ЧТО СДЕЛАТЬ:
Перепишите без изменений строки материала между строкой, содержащей «Where should I», и строкой, содержащей «The width and», включительно. Изображения в ответ не включайте.
------------------------------------------------------------
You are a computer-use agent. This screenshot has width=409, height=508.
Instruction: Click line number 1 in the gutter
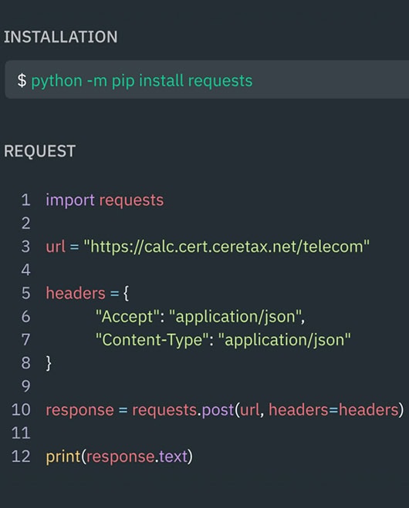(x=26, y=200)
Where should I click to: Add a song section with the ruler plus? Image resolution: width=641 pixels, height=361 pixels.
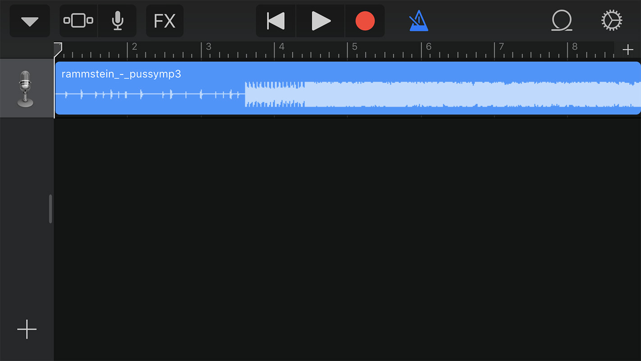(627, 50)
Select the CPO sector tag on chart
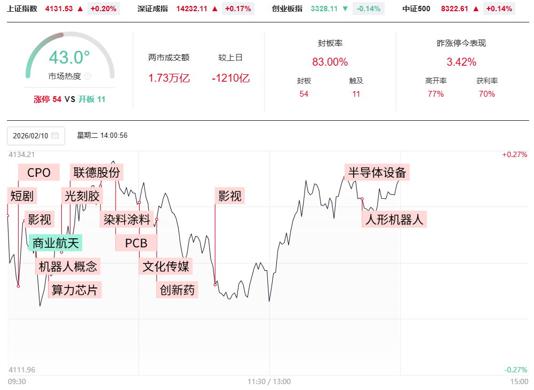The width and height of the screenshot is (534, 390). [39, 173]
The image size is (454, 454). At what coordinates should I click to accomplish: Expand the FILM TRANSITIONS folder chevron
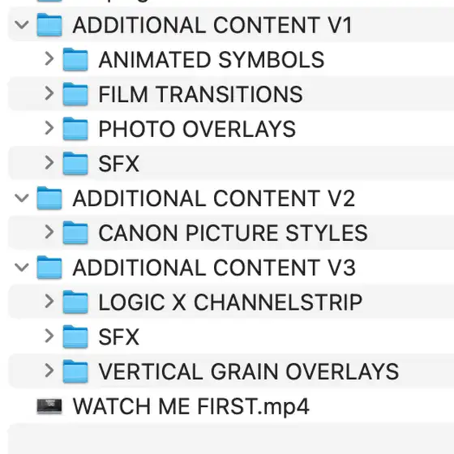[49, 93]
------------------------------------------------------------
РЕШЕНИЕ ЗАДАНИЯ:
Where should I click to: Add a song section with the ruler plus? Image resolution: width=641 pixels, height=361 pixels.
(627, 50)
Select the CPO sector tag on chart
The width and height of the screenshot is (534, 390). [39, 173]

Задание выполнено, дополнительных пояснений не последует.